• Task to complete: Gather every line in the listing below that contains the word "checkbox", and copy each one in full.

• Records for the exercise:
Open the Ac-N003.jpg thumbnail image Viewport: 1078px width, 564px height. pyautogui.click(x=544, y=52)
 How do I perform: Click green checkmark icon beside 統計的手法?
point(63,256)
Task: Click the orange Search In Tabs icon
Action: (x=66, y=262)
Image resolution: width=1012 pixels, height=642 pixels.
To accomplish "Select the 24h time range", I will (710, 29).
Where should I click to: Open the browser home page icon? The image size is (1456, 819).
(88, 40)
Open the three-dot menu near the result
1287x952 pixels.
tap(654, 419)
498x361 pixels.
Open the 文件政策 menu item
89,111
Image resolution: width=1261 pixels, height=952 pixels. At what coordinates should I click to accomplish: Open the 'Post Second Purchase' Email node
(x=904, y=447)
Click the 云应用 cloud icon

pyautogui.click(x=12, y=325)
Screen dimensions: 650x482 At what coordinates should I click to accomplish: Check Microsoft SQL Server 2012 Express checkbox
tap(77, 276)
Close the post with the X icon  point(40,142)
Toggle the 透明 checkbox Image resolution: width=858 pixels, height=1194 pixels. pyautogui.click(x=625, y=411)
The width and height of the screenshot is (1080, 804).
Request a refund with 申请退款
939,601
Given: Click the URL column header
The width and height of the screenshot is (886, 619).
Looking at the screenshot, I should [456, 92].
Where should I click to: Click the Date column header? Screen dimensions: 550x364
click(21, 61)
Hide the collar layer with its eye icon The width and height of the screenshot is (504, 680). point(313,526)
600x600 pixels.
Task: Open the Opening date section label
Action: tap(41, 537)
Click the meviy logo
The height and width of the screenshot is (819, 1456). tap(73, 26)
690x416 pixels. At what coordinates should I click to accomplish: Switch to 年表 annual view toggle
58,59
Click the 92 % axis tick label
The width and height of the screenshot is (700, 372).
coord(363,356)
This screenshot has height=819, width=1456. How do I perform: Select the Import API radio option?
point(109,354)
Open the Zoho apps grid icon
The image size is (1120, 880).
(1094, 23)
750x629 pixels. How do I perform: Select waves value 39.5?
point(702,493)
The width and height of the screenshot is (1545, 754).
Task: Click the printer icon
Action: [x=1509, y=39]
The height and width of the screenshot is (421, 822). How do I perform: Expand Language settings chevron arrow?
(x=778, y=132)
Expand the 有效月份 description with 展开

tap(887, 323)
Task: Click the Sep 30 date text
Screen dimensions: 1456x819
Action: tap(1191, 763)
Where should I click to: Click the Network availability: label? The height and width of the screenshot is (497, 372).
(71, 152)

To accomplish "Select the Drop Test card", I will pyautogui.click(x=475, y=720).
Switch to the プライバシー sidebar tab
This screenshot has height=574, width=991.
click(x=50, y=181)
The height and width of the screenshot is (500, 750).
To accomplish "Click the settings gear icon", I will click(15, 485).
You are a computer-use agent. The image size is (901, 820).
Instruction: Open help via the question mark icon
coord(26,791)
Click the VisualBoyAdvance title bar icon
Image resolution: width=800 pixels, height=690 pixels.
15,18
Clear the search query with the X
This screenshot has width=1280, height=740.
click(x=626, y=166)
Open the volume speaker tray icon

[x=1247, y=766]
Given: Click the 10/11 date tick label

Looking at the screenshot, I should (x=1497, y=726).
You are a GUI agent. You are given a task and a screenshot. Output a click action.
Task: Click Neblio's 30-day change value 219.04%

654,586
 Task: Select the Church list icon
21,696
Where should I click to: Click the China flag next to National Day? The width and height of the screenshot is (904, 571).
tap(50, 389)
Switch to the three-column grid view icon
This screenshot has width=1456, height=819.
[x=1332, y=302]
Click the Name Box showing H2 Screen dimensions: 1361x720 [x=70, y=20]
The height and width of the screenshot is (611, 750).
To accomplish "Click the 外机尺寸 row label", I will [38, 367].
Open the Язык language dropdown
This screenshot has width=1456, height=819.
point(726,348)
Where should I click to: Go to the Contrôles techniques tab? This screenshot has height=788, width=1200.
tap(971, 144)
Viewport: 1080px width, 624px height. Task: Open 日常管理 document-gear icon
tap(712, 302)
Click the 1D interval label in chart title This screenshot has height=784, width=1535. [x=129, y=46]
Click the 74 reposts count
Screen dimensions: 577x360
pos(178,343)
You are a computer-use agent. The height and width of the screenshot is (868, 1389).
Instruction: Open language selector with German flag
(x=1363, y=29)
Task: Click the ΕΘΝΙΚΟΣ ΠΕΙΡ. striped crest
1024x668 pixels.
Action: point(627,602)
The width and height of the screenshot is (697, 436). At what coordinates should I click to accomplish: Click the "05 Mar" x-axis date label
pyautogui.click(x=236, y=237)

• Response:
Screen dimensions: 650x482 At what coordinates should I click to accomplish: Check Microsoft SQL Server 2012 Express checkbox
Toggle the 透明 checkbox Image resolution: width=858 pixels, height=1194 pixels. pyautogui.click(x=625, y=411)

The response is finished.